> _Problem to solve_: Count how many of the lines below contain the word "axis", and reply with that number only.

**** Material for this task

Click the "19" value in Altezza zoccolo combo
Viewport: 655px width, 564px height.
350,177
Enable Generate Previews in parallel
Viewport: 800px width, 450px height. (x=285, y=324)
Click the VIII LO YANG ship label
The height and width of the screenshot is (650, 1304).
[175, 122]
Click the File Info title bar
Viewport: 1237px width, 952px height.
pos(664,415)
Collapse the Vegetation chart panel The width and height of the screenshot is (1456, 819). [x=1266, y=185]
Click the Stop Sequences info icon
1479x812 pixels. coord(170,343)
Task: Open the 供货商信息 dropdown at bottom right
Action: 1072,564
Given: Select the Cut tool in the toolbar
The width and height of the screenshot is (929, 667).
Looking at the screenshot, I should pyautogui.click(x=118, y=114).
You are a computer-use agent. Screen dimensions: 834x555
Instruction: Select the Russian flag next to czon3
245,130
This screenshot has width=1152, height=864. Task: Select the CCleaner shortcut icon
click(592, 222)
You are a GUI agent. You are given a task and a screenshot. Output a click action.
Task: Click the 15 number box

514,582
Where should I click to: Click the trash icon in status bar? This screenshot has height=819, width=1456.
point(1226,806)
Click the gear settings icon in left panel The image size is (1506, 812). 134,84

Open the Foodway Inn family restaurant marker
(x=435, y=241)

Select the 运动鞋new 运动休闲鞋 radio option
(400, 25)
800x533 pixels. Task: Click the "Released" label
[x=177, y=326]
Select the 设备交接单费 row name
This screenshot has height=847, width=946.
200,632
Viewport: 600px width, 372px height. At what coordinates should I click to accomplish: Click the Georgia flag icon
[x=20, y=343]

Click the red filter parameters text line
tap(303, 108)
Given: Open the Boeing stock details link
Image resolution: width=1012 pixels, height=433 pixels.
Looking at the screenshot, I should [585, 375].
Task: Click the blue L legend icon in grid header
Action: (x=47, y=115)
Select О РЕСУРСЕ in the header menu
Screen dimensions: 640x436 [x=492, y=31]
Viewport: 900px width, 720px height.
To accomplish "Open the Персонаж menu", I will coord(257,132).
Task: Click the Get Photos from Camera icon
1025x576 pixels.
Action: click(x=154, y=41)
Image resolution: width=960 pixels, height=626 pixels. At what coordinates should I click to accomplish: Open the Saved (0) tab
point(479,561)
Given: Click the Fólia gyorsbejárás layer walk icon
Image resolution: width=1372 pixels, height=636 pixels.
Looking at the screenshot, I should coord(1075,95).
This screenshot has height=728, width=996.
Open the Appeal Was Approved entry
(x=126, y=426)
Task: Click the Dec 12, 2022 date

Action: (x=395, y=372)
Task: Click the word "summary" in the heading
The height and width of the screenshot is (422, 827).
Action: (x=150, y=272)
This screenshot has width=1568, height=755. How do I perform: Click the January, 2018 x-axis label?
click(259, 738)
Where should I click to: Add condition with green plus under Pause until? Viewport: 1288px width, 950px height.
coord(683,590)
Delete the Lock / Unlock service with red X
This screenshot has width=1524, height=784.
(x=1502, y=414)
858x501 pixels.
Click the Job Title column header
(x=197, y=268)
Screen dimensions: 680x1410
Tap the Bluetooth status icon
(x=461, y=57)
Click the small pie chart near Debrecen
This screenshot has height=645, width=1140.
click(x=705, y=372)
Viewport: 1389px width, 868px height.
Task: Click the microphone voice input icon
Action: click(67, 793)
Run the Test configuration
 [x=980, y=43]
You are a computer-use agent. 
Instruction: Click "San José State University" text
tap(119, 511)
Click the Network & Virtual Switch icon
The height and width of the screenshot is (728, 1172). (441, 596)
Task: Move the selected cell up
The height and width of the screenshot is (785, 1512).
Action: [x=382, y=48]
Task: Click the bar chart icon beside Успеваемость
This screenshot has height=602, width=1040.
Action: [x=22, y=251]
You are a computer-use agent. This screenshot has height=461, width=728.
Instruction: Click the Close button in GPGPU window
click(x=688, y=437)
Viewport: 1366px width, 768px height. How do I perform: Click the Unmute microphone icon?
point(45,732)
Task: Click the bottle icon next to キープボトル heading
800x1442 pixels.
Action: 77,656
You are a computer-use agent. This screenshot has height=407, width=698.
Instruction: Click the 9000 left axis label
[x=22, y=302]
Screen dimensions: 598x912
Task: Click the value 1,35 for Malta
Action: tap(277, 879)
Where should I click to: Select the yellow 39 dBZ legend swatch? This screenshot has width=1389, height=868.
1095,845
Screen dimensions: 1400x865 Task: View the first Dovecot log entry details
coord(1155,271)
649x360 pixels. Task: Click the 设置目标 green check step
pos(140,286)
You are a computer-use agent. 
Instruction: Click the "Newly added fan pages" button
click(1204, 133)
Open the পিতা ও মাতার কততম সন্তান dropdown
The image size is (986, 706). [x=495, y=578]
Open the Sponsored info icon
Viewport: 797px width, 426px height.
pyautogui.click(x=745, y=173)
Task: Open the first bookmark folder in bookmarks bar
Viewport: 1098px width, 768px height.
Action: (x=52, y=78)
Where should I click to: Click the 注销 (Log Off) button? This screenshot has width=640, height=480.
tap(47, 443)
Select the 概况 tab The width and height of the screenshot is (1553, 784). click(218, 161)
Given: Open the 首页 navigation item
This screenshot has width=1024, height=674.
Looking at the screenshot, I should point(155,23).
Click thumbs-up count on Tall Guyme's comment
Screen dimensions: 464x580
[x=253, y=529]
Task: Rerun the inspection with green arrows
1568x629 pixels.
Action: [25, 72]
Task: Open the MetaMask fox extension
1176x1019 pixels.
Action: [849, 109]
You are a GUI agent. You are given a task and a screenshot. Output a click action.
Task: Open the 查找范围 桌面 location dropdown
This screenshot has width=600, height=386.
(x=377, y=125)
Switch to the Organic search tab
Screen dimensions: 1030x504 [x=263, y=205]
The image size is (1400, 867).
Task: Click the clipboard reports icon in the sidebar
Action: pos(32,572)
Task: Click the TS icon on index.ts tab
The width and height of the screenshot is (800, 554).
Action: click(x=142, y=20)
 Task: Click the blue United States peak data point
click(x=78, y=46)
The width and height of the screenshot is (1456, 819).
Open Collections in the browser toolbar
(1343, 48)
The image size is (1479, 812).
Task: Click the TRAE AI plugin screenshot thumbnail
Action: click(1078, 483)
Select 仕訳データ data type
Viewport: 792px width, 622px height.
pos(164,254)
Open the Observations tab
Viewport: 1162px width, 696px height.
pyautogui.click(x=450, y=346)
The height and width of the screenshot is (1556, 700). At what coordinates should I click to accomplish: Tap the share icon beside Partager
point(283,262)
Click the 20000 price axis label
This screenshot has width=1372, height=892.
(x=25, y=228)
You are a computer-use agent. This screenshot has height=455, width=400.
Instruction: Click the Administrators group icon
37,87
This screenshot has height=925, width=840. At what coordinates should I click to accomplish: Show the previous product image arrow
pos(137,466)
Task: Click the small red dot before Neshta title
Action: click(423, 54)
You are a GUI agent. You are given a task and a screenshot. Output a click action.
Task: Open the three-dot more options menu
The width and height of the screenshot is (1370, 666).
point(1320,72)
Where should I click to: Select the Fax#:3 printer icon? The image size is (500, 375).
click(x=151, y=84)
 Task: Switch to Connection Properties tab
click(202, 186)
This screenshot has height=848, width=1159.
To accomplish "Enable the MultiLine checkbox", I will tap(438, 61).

********

> _Written response_: 3